Not making any excuses for Apple, but the guy shouldn't be letting anybody search his place unless they have a proper search warrant. Not even if they were real cops.


Agreed, he should not have let them in, but they implied a deportation if he didn't comply.

Cops can play very dirty games. And if you don't know your rights, you'll do almost anything to get them away from you.

Hell, even if you know your rights, you may let them do something they have no right to do.

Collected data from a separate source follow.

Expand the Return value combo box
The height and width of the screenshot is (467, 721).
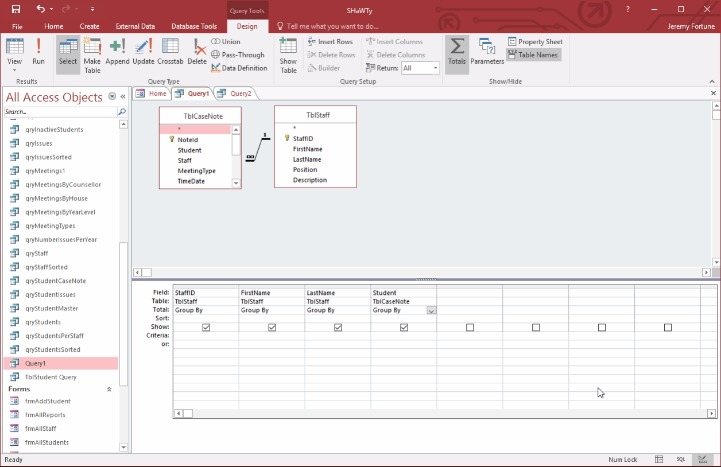tap(435, 68)
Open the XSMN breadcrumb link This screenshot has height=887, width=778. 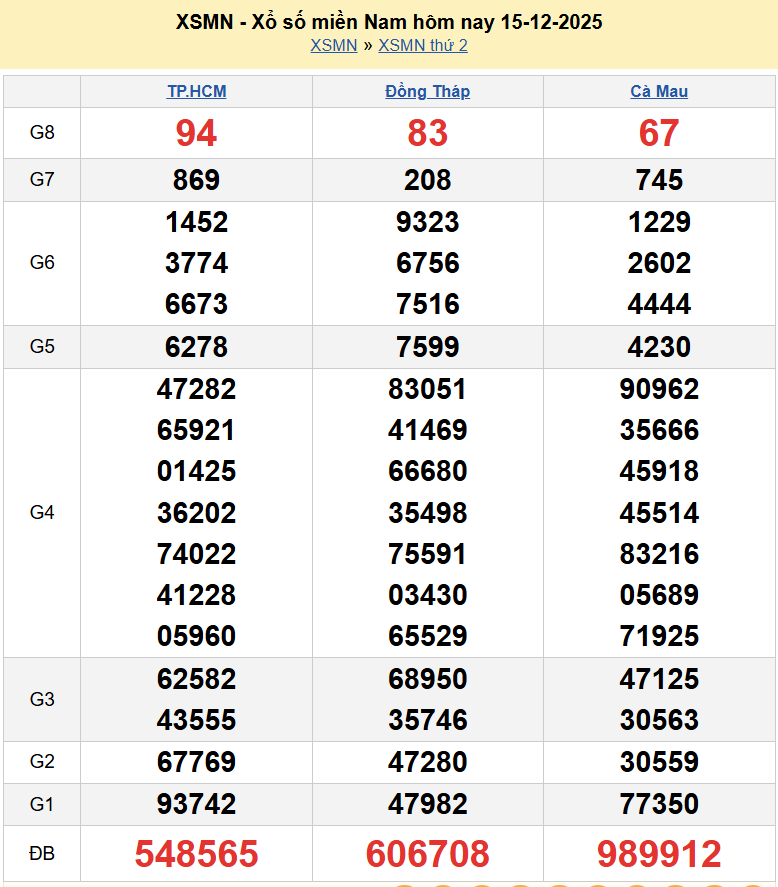click(333, 45)
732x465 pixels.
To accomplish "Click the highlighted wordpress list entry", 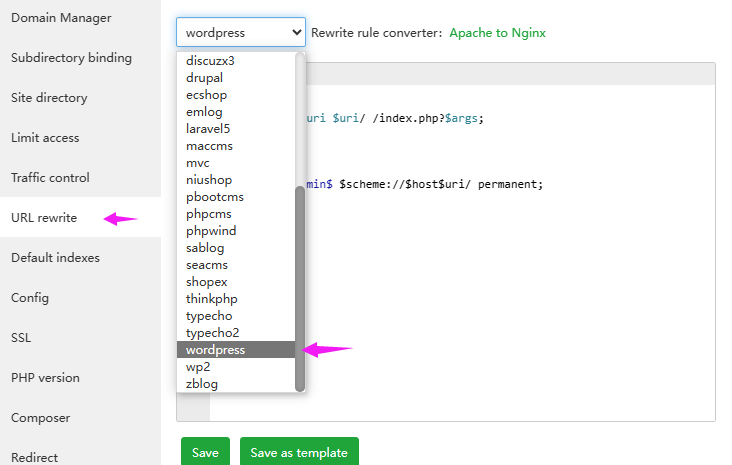I will tap(215, 349).
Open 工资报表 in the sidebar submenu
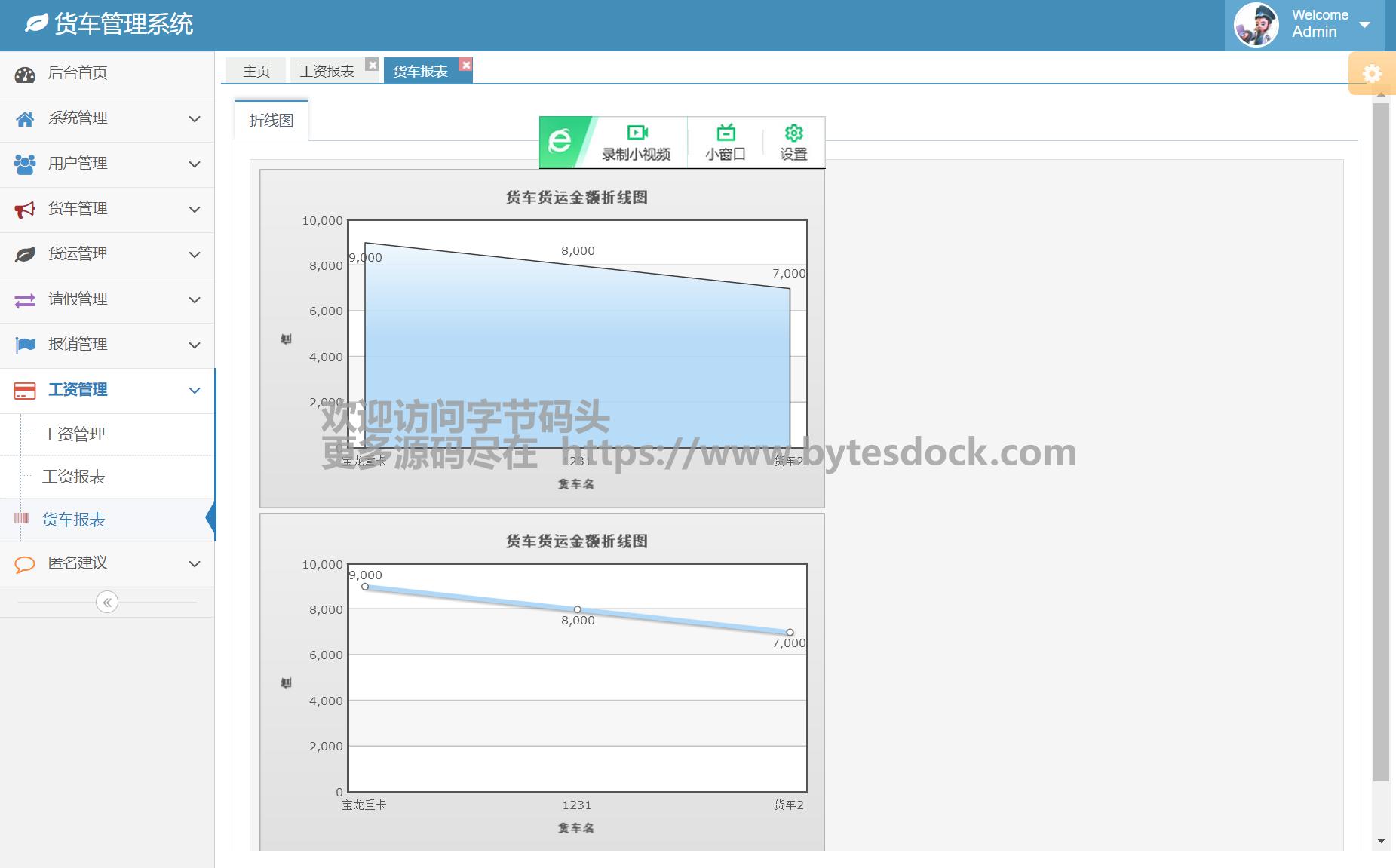The height and width of the screenshot is (868, 1396). [x=74, y=477]
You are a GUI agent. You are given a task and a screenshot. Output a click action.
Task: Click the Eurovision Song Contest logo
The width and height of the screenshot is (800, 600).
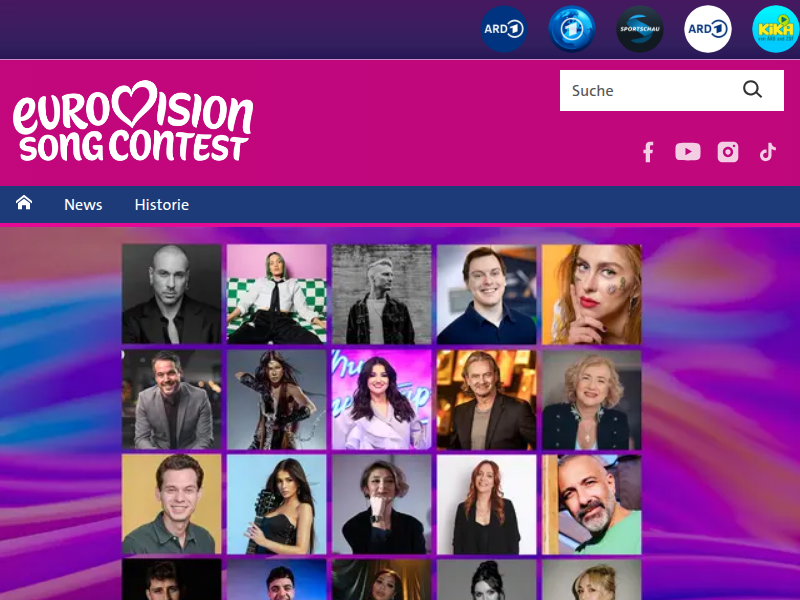133,121
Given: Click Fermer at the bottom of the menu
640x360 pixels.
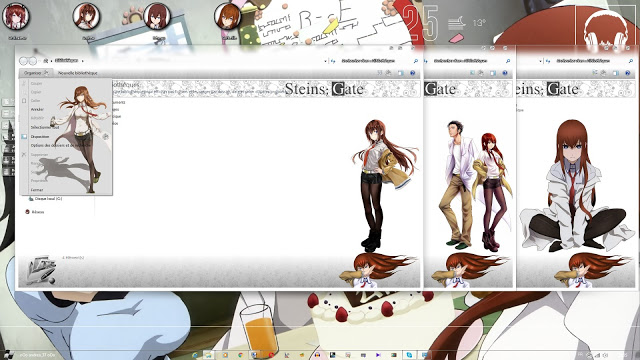Looking at the screenshot, I should pos(37,190).
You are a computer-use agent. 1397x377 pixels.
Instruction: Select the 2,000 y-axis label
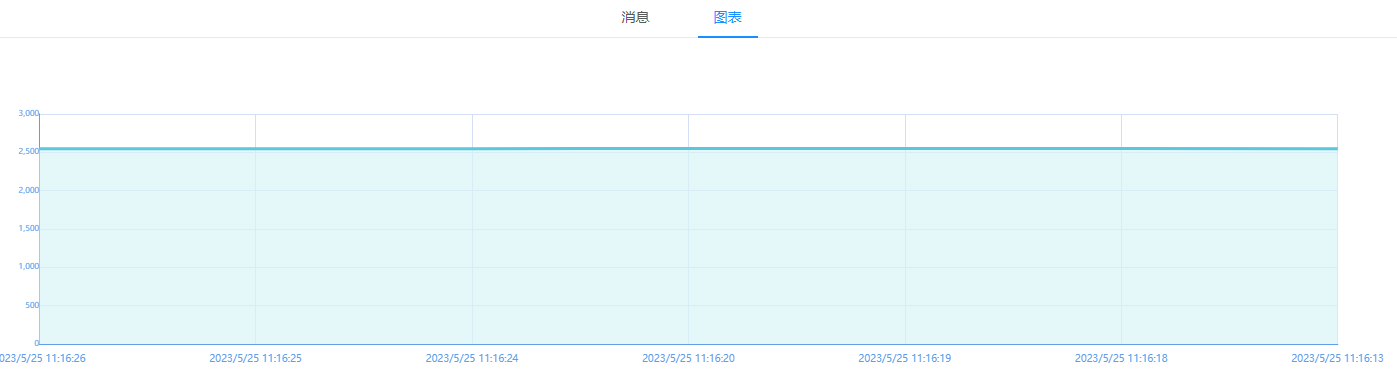pos(28,190)
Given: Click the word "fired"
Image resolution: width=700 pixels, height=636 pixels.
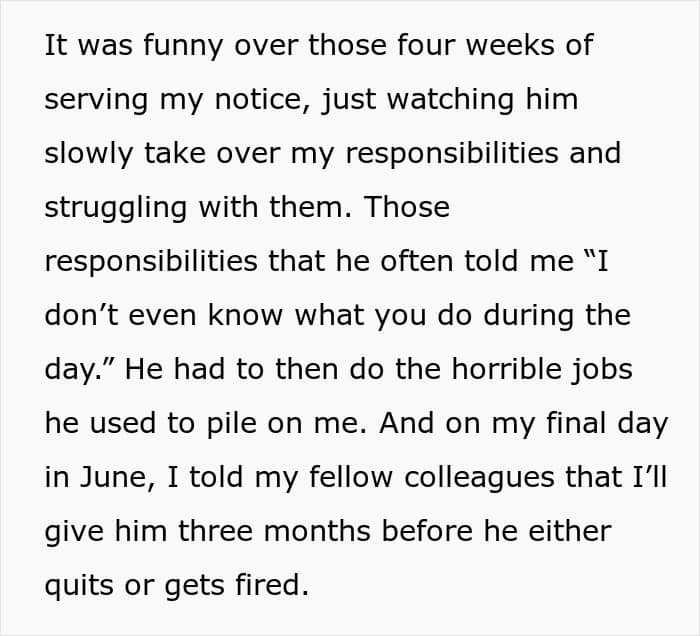Looking at the screenshot, I should (267, 585).
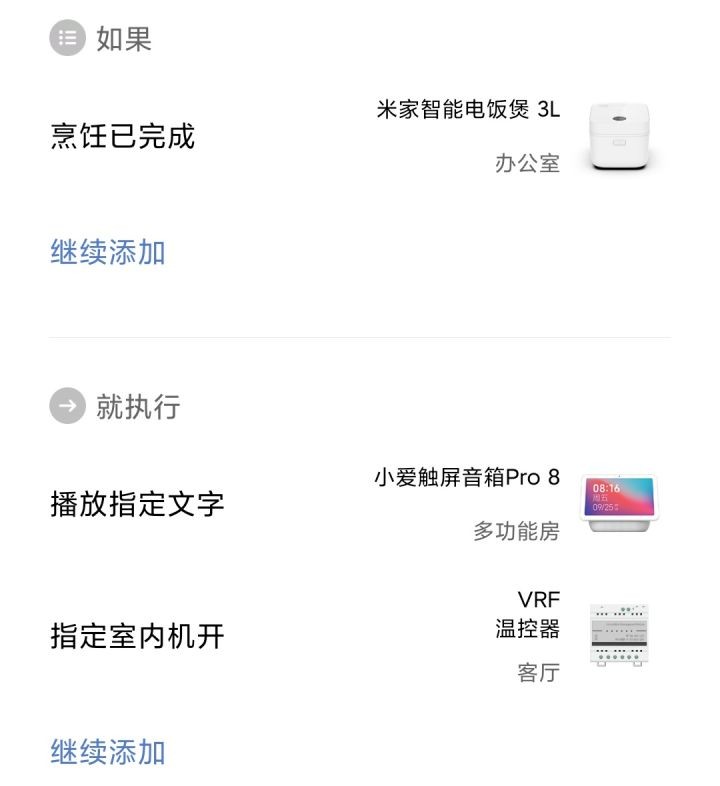
Task: Click 继续添加 under the 如果 section
Action: (x=108, y=252)
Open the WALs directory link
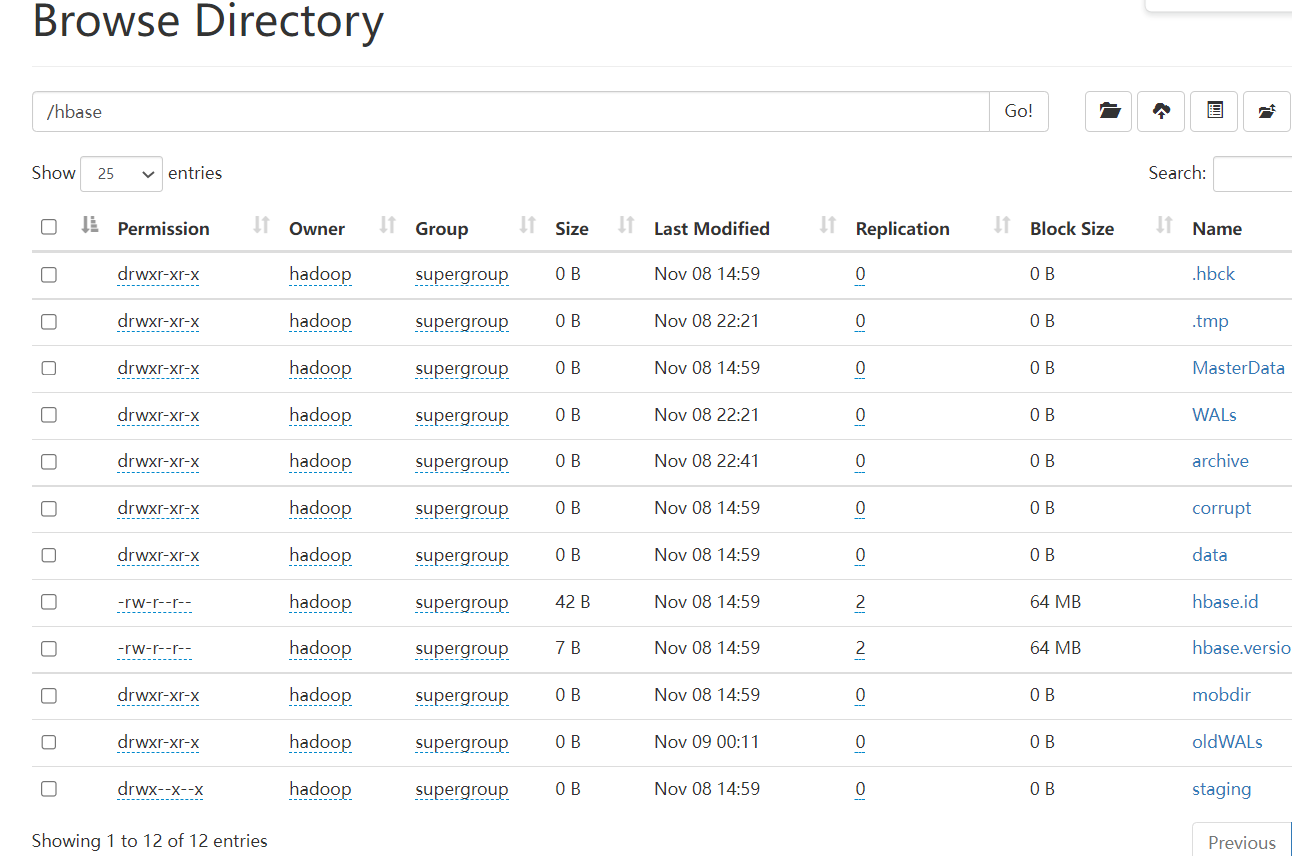The image size is (1292, 856). tap(1214, 415)

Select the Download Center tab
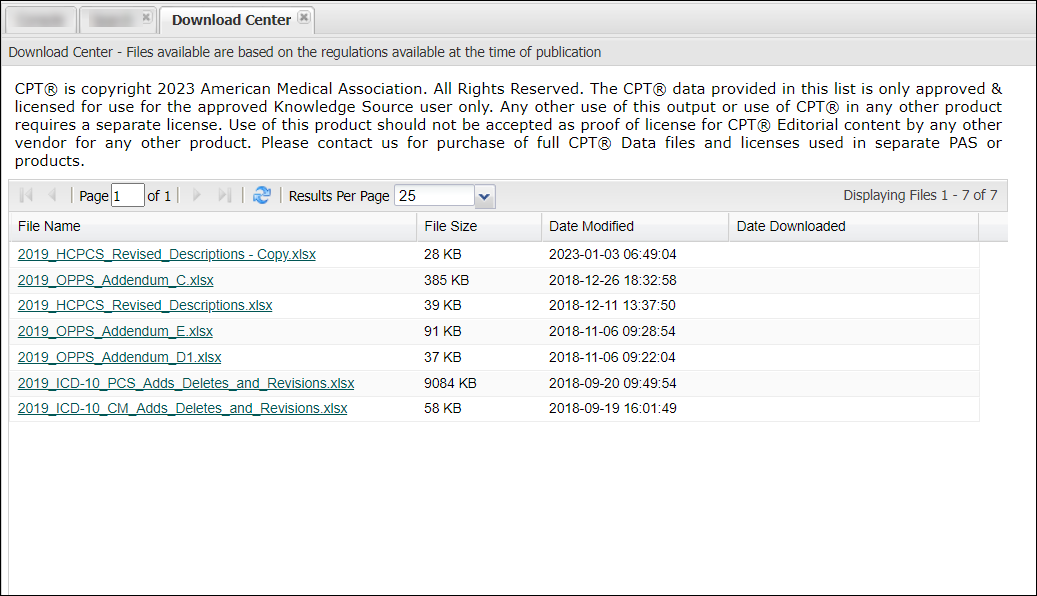point(231,20)
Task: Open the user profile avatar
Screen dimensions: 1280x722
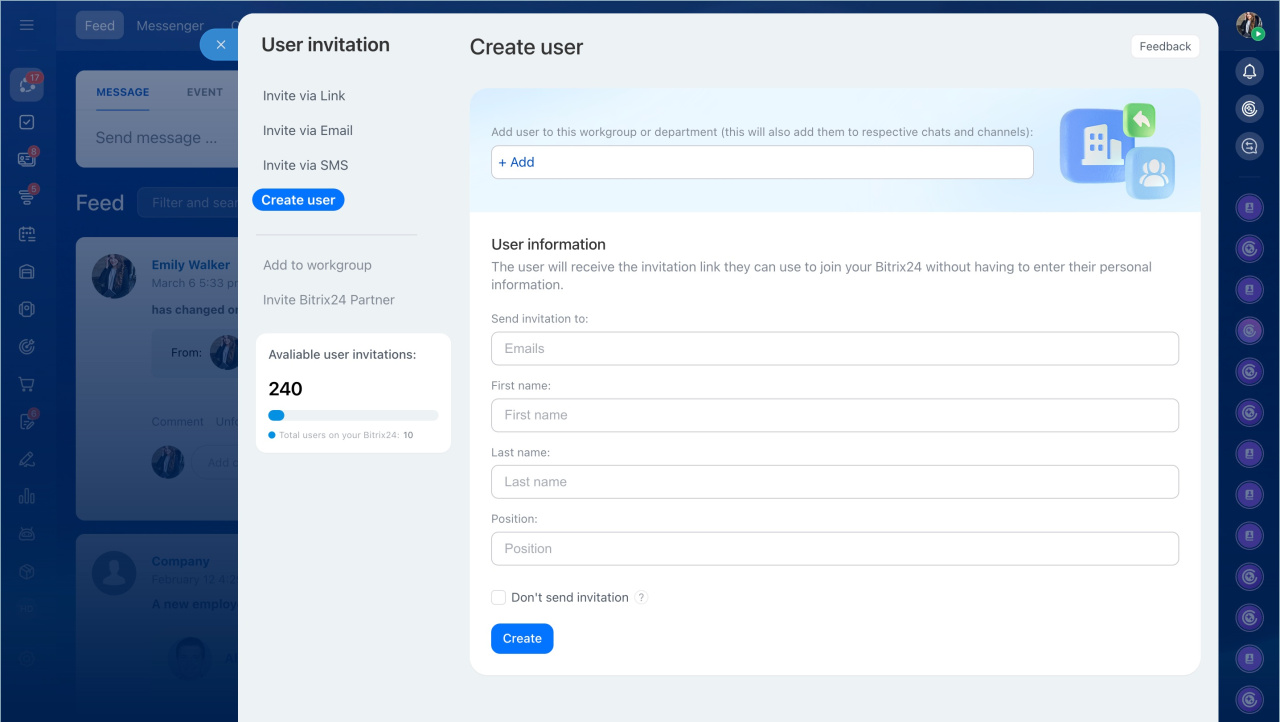Action: [1249, 26]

One time I was at a strip bar and I walked out to my car to get another pack of smokes. The cops, driving through the parking lot at the time, stopped me and asked to search my car. My first thought was, "WTF, FU!", but I knew if that was my response or even if it was a polite, "no, Sir", I knew that I would be sitting there all night until they found a reason to search me.

So I gave in, let them search it, and got back to looking at titties.

Have I contributed to the "police state"? Yeah.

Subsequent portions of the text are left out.